His departure from the Flames wasn’t based on contracts, in fact the Flames tried rolling the dice for a third time by throwing a lot of money at the right winger, but it wasn’t about the money. There were no hard feelings between player and management. Håkan Loob was only 28 years old - he was in the prime of his career. With his skill and the quality of the team, he was more than capable of more 50 goal seasons and more Stanley Cups, but for his family, it was time to go home.

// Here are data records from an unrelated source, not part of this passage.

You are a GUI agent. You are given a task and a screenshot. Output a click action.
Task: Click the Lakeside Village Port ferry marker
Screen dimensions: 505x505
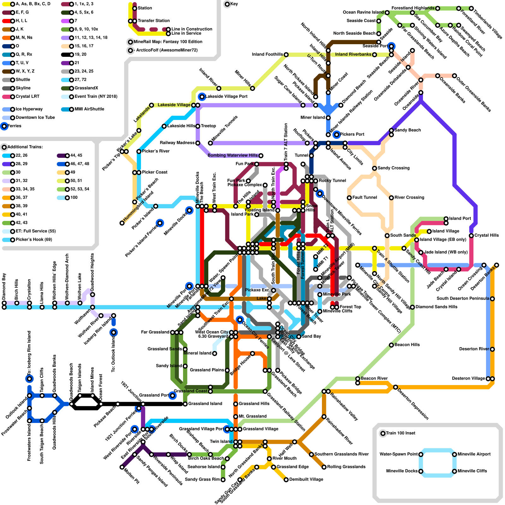202,97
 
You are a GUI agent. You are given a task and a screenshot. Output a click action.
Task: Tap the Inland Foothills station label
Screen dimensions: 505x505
267,54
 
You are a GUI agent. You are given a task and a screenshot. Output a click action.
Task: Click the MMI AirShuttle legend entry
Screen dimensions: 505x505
89,109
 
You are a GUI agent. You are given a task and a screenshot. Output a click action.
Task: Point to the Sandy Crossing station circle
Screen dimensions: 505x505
374,168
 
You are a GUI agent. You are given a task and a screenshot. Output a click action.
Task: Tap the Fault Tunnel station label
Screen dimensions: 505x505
364,198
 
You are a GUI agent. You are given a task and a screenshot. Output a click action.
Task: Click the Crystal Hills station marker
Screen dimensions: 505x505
471,235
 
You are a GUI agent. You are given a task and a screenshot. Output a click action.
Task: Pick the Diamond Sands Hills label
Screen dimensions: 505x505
436,307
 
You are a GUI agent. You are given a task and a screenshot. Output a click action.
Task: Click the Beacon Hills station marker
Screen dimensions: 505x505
391,345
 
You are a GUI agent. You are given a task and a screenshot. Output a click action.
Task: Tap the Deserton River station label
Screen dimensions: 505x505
474,349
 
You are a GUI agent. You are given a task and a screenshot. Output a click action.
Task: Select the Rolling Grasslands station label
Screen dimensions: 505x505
346,467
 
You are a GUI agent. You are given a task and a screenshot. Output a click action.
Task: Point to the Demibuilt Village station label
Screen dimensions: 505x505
306,479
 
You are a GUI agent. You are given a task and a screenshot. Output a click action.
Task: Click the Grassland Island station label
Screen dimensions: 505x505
205,404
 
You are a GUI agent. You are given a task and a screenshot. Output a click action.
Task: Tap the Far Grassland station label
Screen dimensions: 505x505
155,332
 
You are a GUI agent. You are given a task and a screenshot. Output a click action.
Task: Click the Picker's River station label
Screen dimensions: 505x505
156,151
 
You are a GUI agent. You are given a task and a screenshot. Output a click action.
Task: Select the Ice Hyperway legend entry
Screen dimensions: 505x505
29,109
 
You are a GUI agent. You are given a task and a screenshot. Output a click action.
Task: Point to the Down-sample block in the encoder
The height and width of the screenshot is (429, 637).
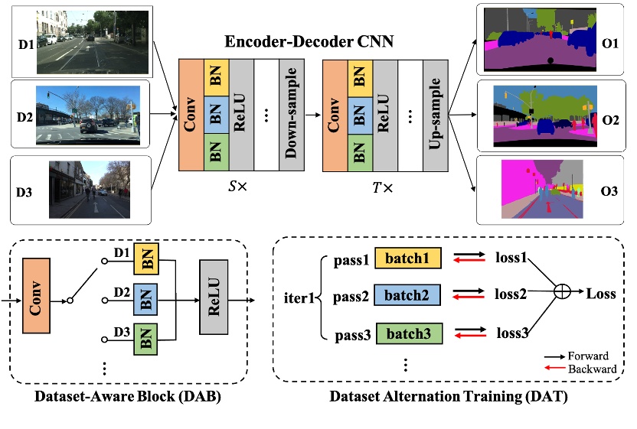pyautogui.click(x=291, y=114)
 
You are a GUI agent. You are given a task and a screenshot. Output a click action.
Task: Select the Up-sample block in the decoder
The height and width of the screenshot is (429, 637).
pyautogui.click(x=436, y=114)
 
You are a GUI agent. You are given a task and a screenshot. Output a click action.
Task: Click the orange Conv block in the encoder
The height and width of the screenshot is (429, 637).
pyautogui.click(x=191, y=114)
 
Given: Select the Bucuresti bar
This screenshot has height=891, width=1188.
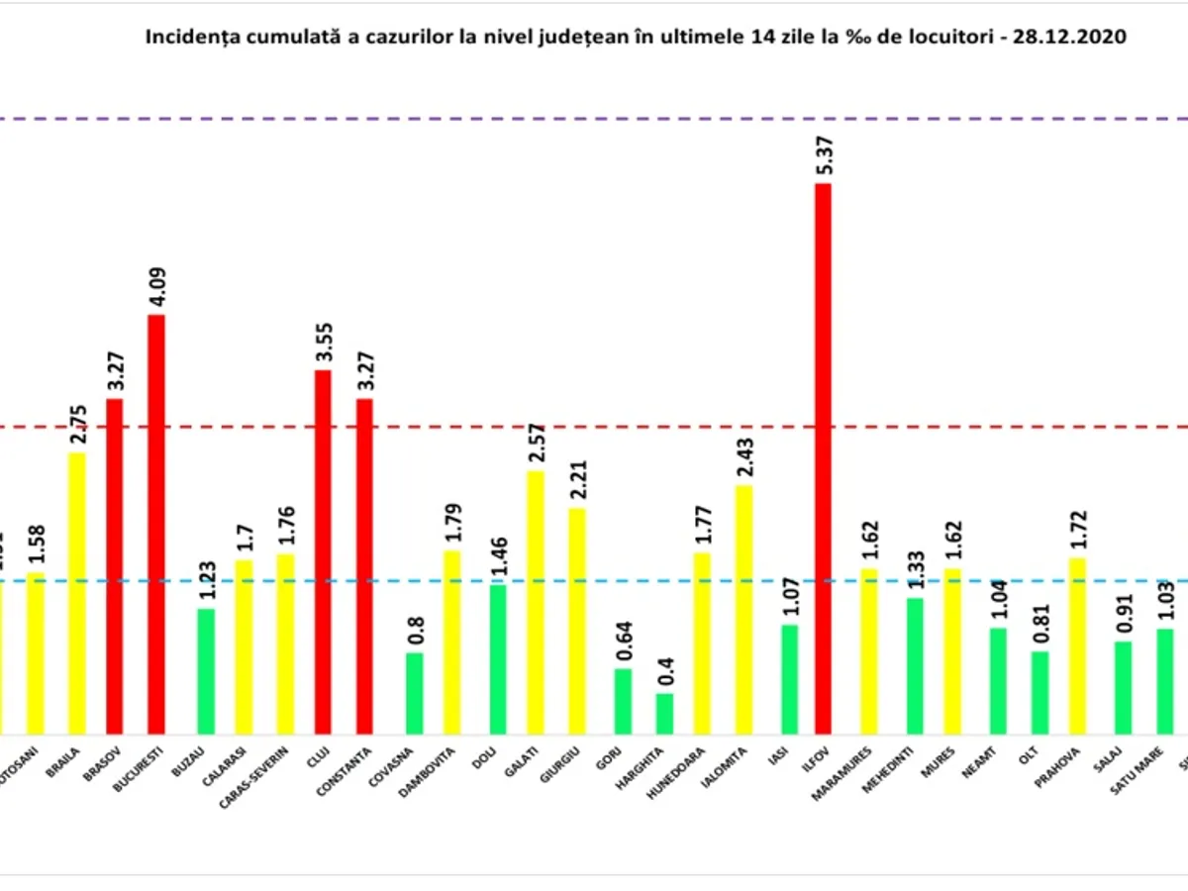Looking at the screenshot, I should pos(156,524).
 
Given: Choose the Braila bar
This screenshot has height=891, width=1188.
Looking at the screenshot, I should pos(77,593).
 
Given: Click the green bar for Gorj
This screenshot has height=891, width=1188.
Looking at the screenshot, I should pos(623,701).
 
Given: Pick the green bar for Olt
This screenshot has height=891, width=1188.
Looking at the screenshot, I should pos(1039,692).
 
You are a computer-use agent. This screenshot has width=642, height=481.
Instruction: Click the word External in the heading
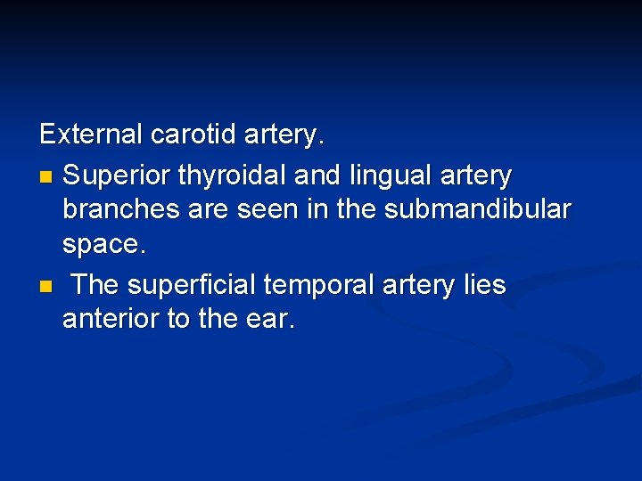(x=91, y=135)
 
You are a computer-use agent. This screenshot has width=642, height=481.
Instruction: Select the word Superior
(x=117, y=175)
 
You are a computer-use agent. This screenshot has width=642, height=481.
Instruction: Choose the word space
(x=103, y=245)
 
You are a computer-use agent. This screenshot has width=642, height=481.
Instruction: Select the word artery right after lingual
(x=482, y=176)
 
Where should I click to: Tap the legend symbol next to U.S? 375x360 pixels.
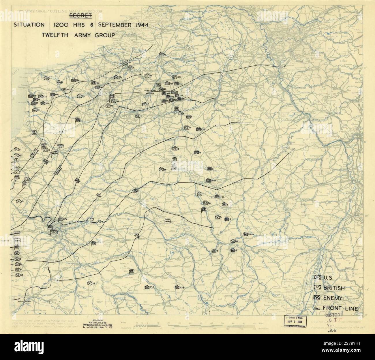tap(318, 278)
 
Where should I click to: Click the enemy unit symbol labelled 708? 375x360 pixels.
tap(177, 287)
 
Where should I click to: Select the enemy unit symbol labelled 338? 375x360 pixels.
tap(147, 287)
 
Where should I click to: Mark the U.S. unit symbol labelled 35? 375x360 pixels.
tap(89, 283)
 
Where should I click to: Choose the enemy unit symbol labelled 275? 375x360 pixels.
tap(198, 129)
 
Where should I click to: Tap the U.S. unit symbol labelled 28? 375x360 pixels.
tap(161, 169)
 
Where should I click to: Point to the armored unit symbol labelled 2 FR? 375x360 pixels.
tap(61, 219)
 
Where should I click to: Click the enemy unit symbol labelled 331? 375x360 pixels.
tap(42, 103)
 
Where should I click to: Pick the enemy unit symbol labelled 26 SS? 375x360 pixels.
tap(245, 234)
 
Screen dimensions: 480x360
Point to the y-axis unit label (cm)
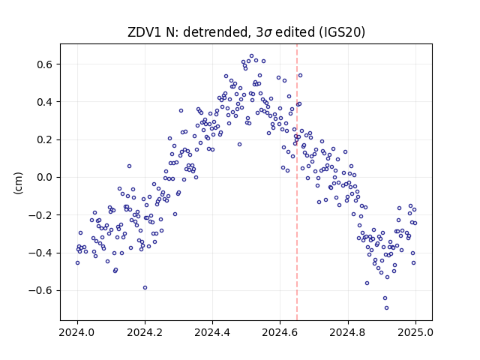(18, 183)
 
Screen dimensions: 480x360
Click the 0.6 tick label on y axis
(45, 64)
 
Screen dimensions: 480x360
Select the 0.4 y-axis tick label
(45, 102)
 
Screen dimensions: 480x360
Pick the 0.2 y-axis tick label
(45, 140)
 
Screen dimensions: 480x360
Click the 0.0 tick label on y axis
(45, 178)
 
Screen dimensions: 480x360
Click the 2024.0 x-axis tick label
(77, 332)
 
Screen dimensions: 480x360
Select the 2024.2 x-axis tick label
(145, 332)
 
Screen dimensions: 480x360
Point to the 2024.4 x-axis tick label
(212, 332)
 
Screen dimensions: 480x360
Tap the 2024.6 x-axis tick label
(280, 332)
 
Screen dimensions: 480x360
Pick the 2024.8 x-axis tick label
(348, 332)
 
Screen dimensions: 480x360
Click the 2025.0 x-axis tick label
(416, 332)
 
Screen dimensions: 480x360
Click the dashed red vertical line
(297, 182)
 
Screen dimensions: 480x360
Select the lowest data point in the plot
(387, 308)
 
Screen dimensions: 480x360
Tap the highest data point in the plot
(252, 56)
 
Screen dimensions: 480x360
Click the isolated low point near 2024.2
(145, 288)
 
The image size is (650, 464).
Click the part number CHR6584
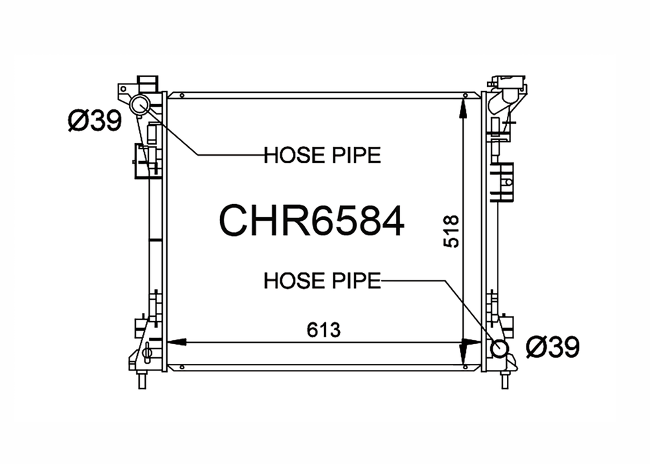point(311,221)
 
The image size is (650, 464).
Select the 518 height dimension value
point(451,231)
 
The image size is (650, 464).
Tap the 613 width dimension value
point(323,330)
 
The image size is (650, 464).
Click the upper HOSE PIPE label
point(322,155)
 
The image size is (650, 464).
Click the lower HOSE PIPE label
point(322,281)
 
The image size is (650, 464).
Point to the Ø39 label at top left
point(95,121)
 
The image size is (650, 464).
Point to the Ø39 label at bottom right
point(552,347)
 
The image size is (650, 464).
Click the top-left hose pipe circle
point(140,105)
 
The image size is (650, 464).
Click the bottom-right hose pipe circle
point(499,348)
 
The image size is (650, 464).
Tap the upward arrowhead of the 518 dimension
point(463,109)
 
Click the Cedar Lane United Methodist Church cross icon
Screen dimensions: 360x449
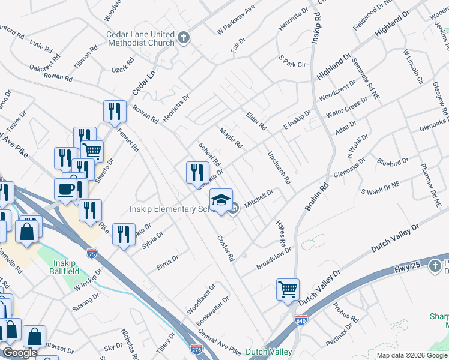184,39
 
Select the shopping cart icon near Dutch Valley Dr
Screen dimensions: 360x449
288,289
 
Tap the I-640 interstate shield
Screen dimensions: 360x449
301,322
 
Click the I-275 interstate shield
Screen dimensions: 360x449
196,349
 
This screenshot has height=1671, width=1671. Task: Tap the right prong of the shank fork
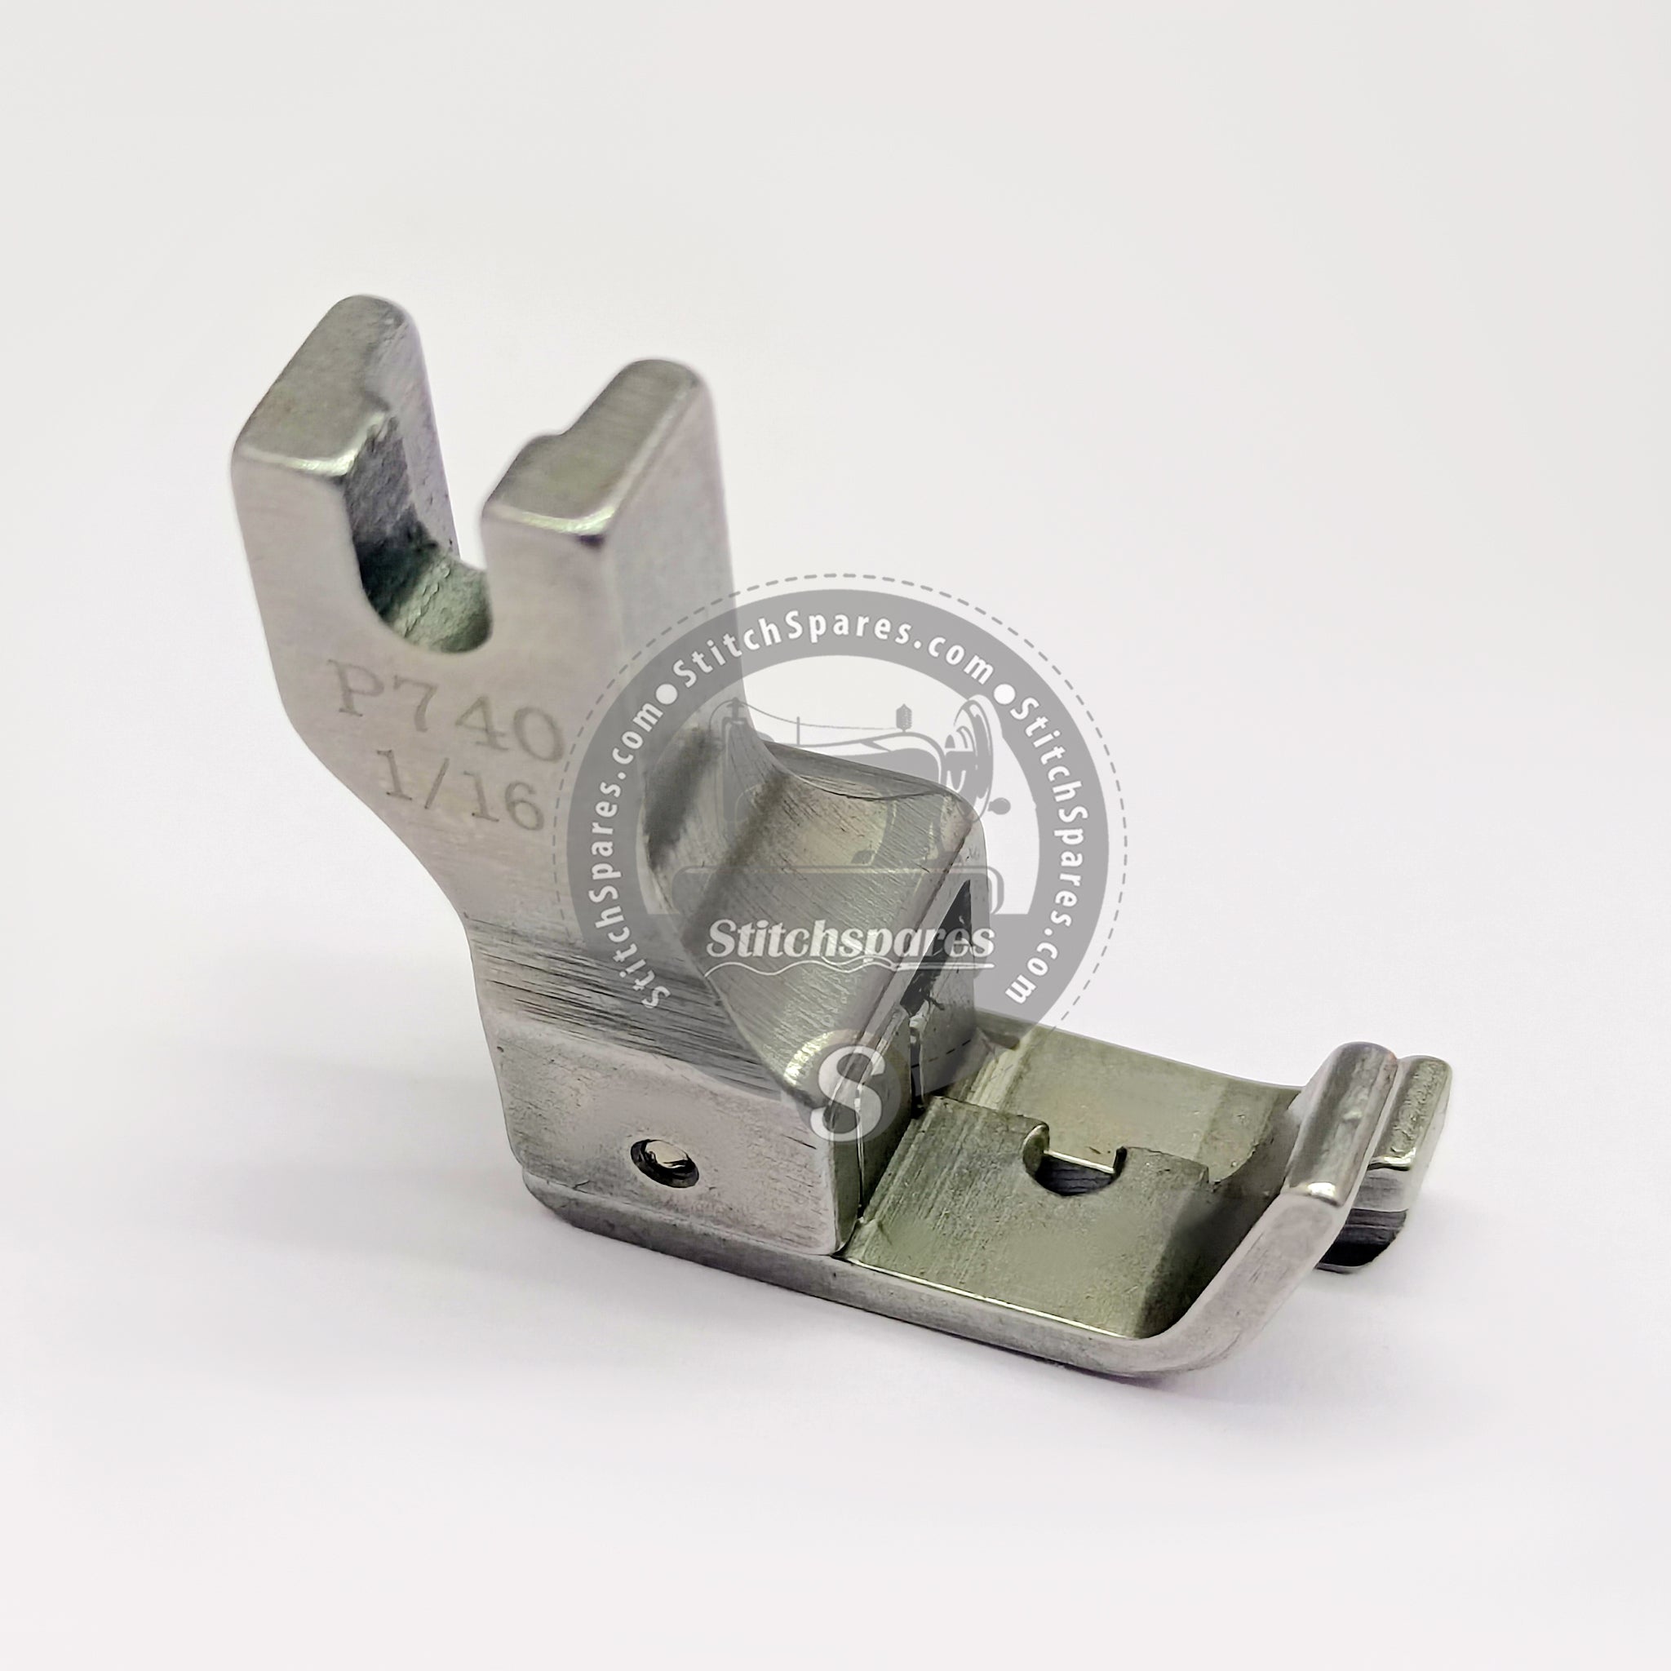596,485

"I have to realize my family is a big thing in my life. I could probably play another few years, but I'm just happy with the six years I had in Calgary. Cliff Fletcher treated me as well as anybody ever treated me in my whole life. I think Calgary Flames were pretty happy with what I've done for them and I'm certainly very happy with what they've done for me." —Loob in 1989, explaining his reasoning for leaving Calgary
Upon returning to Färjestad and the SEL, Loob picked up right where he left off before joining the Flames. In 40 games he tallied 22 goals and led the league with 53 points. He bettered that the following year with 33 goals and his 66 points, which again led the SEL. He was awarded the ”Golden Helmet” as the league’s most valuable player as voted on by his peers. He would do that all again the very next season as well.
Loob played four more seasons in the Elitserien, retiring in 1996. Despite the six seasons he spent in the NHL, Håkan retired from the SEL as the all-time leading goal scorer with 305. In commemoration of his skill and his loyalty to Sweden and the Elitserien, the league created the Håkan Loob Trophy, which is awarded to the player that scores the most regular season goals in the SEL.
Loob’s story didn’t end with retirement and neither did his success. Färjestad promoted him to GM and in his first two seasons in the role he was rewarded with two championships. In his eleven years as the GM for his team, he would reach the finals eight times and take home four championships. The Färjestad organization rewarded his success by promoting him to team president in 2008.
Though returning to Sweden was something Håkan Loob could not resist, he never turned his back on his second family, the Calgary Flames. He continued to follow the team and keep in touch with close friends such as Joe Nieuwendyk.
Related - I will never forget the night last season, when Pat Steinberg was on Overtime talking about the Flames struggles as being a playoff bubble team. The fans were angry and frustrated that it was always the feeling of one step forwards was followed with two steps back whenever they approached the 8th seed spot. It was poetic when Pat returned to the phone lines, only to have Håkan Loob on the other end of the call. He had been talking to Craig Conroy while Conny was scouting in Sweden and had learned of the state of the fans faithfulness. He took it upon himself to call and let everyone know that he believed in the team.
By the end of the story it didn’t matter if it was the Flames that took a chance on Loob, or if Loob took a chance on the Flames. Both parties were the better for the relationship. It may be wild speculation on my part, but it might just have been the success the Flames had in gambling on a late round pick that led them to take the chance 3 years after Loob, when they drafted Sergei Makarov. Whether it was only getting Loob at the beginning of his career or Makarov at the end, both players left us wondering “what if”.. What if we had had both of these players for the majority of their careers? It would have been something special to see them both on the same team, the magic they might have created, especially when you throw Kent Nilsson into the mix.
He may not have had an extended career in Calgary, but he was one that made the most of the time he did have here. Just like it was only a matter of time before Loob had to choose between the NHL and his family, it will only be a matter of time before the Flames organization will have to decide whether or not to honour Loob as “Forever A Flame”. Personally I think it’s a no brainer...but for now we honour him as the 7th best draft pick in Flames history.